» Problem a:
Print the records again, word for word, beginning at the line that contains "Switch to the View" and stopping after the last line of the records. Include both of those lines.
+++
We refine our terminology as we go when a field as new as exoplanetology is in play. Take the case of GJ 3470b. At 12.6 Earth masses, is this a ‘sub-Neptune’ or a ‘super Earth’? Neptune itself is 17 Earth masses, so I’d on balance give the nod to ‘sub-Neptune,’ though categories here get confusing. The planet is 0.031 AU out from its star, a red dwarf half the mass of our Sun. Oddly, it has a hydrogen/helium atmosphere in which heavier elements are all but absent.

We know this because scientists have been able to put data from both the Hubble instrument and Spitzer to work on an analysis of the atmosphere of the planet. This is done through a technique we’ve examined before, transmission spectroscopy, in which astronomers study the absorption of the star’s light as the planet passes across its face (a transit as seen from Earth), and then the loss of reflected planetary light as the planet moves behind the star (this is called a secondary eclipse).

Image: A comparison between transits and secondary eclipses (also sometimes called occultations). In a planetary transit, the planet crosses in front of the star (see lower dip) blocking a fraction of the star’s brightness. In a secondary eclipse, the planet crosses behind the star, blocking the planet’s brightness (see dip in the middle). The latter dip in brightness is fainter due to the faintness of the planet. Credit: astrobites/Josh Winn.

The atmospheric data come from observations of 12 transits and 20 eclipses, giving us a first look at the atmospheric composition of a world like this. GJ 3470b is, to say the least, unusual. Björn Benneke (University of Montreal) is lead author of the paper, now available in Nature Astronomy:

“This is a big discovery from the planet-formation perspective. The planet orbits very close to the star and is far less massive than Jupiter – 318 times Earth’s mass – but has managed to accrete the primordial hydrogen/helium atmosphere that is largely ‘unpolluted’ by heavier elements. We don’t have anything like this in the solar system, and that’s what makes it striking.”

The scientists expected to find heavier elements such as carbon and oxygen, out of which we would detect water vapor and methane. This would point to the Neptune model. But the data threw a curve: What was actually revealed was an atmosphere devoid of heavy elements, to such a degree that Benneke likens it to the hydrogen and helium composition of the Sun. With resemblances to a gas giant atmosphere in being hydrogen-dominated, it is nonetheless one that is depleted in methane.
+++
» Problem b:
Proceed with the text on the atmosphere of the exoplanet GJ 3470b, picking up after its final sentence.

» Excerpted data:
+++
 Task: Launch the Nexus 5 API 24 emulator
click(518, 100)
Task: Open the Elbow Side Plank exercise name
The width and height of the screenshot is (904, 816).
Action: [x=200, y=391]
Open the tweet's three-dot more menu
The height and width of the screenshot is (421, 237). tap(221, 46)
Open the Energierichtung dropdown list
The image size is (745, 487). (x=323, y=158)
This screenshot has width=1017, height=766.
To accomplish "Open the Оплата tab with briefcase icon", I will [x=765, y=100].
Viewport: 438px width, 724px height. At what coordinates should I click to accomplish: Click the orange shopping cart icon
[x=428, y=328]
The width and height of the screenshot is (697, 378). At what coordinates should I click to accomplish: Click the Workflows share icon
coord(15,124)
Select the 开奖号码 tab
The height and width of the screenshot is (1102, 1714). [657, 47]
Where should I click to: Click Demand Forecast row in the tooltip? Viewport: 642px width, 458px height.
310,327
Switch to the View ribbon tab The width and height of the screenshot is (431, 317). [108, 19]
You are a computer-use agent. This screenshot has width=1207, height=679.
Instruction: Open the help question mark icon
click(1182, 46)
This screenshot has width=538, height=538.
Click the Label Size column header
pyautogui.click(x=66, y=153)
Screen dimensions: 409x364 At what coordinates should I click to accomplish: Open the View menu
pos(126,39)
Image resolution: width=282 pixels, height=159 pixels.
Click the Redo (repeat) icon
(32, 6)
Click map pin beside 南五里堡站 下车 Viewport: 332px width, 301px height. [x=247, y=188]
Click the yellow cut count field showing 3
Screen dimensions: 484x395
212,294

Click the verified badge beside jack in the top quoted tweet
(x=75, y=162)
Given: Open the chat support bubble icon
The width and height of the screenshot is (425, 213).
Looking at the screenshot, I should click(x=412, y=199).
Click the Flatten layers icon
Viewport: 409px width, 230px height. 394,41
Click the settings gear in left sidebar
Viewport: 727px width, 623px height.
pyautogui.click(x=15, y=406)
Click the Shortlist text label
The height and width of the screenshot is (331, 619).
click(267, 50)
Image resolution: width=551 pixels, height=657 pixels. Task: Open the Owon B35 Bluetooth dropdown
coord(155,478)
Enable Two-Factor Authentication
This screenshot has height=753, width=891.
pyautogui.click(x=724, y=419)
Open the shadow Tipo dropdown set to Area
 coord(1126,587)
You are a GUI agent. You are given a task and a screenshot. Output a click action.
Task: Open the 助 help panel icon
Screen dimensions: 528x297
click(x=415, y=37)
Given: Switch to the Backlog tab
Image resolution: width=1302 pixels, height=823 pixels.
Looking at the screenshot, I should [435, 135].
+++
» Expected answer a:
Switch to the View ribbon tab The width and height of the screenshot is (431, 317). [108, 19]
You are a computer-use agent. This screenshot has width=1207, height=679.
Instruction: Open the help question mark icon
click(1182, 46)
This screenshot has width=538, height=538.
Click the Label Size column header
pyautogui.click(x=66, y=153)
Screen dimensions: 409x364 At what coordinates should I click to accomplish: Open the View menu
pos(126,39)
Image resolution: width=282 pixels, height=159 pixels.
Click the Redo (repeat) icon
(32, 6)
Click map pin beside 南五里堡站 下车 Viewport: 332px width, 301px height. [x=247, y=188]
Click the yellow cut count field showing 3
Screen dimensions: 484x395
212,294

Click the verified badge beside jack in the top quoted tweet
(x=75, y=162)
Given: Open the chat support bubble icon
The width and height of the screenshot is (425, 213).
Looking at the screenshot, I should click(x=412, y=199).
Click the Flatten layers icon
Viewport: 409px width, 230px height. 394,41
Click the settings gear in left sidebar
Viewport: 727px width, 623px height.
pyautogui.click(x=15, y=406)
Click the Shortlist text label
The height and width of the screenshot is (331, 619).
click(267, 50)
Image resolution: width=551 pixels, height=657 pixels. Task: Open the Owon B35 Bluetooth dropdown
coord(155,478)
Enable Two-Factor Authentication
This screenshot has height=753, width=891.
pyautogui.click(x=724, y=419)
Open the shadow Tipo dropdown set to Area
 coord(1126,587)
You are a GUI agent. You are given a task and a screenshot. Output a click action.
Task: Open the 助 help panel icon
Screen dimensions: 528x297
click(x=415, y=37)
Given: Switch to the Backlog tab
Image resolution: width=1302 pixels, height=823 pixels.
Looking at the screenshot, I should [435, 135].

» Expected answer b:
Here’s how the paper handles the lack of methane, and its bearing on planet formation. One possibility is that there is interior heating that is not being accounted for, but there are others:

Evolution modeling of GJ 3470b indicates that internal heat from formation should have been radiated away within a few Myr, well below the estimated age of the system; however, tidal heating due to forced eccentricity from another unseen planet in the system, similar to the situation with Jupiter’s moon Io could be a possible explanation. The residual non-zero eccentricity of GJ 3470b as independently confirmed by our eclipse observations and radial velocity measurements support this hypothesis. Alternatively, GJ 3470b’s surprising lack of methane could potentially be the results of photochemical depletion due to catalytic destruction of CH4 in deeper atmospheric regions where photolysis of NH3 and H2S release large amounts of atomic hydrogen. The fact that ammonia is also depleted in comparison to expectations based on our chemical-kinetics modeling is consistent with this catalytic-destruction possibility.

Image: This artist’s illustration shows the theoretical internal structure of the exoplanet GJ 3470b. It is unlike any planet found in the Solar System. Weighing in at 12.6 Earth masses the planet is more massive than Earth but less massive than Neptune. Unlike Neptune, which is 4.5 billion kilometers from the Sun, GJ 3470b may have formed very close to its red dwarf star as a dry, rocky object. It then gravitationally pulled in hydrogen and helium gas from a circumstellar disk to build up a thick atmosphere. The disk dissipated many billions of years ago, and the planet stopped growing. The bottom illustration shows the disk as the system may have looked long ago. Observation by NASA’s Hubble and Spitzer space telescopes have chemically analyzed the composition of GJ 3470b’s very clear and deep atmosphere, yielding clues to the planet’s origin. Many planets of this mass exist in our galaxy. Credit: NASA, ESA, and L. Hustak (STScI).

The authors rule out migration of a world that formed beyond the snow line, for this origin would have produced the heavier elements we do not see here. Instead, they believe that GJ 3470b formed where it is today, showing that sub-Neptunes can form with atmospheres that are the result of direct accretion from the protoplanetary disk onto a rocky core. The implication is that we are looking at a planet-forming process that is essentially distinct from more massive planets, one in which the gas envelope is not enriched to any great degree by later collisions.

There is so much to learn about this, indicating just how far we have to go in our understanding of such low-mass, star-hugging planets. The authors point to GJ 3470b as a prime target for the James Webb Space Telescope. Every time I read something like this I think about how much is riding on JWST being launched successfully and can only keep my fingers crossed. For studying atmospheric chemistry is going to require powerful space-based resources as we start delving into atmospheres on worlds this small and aim at rocky worlds that are smaller still.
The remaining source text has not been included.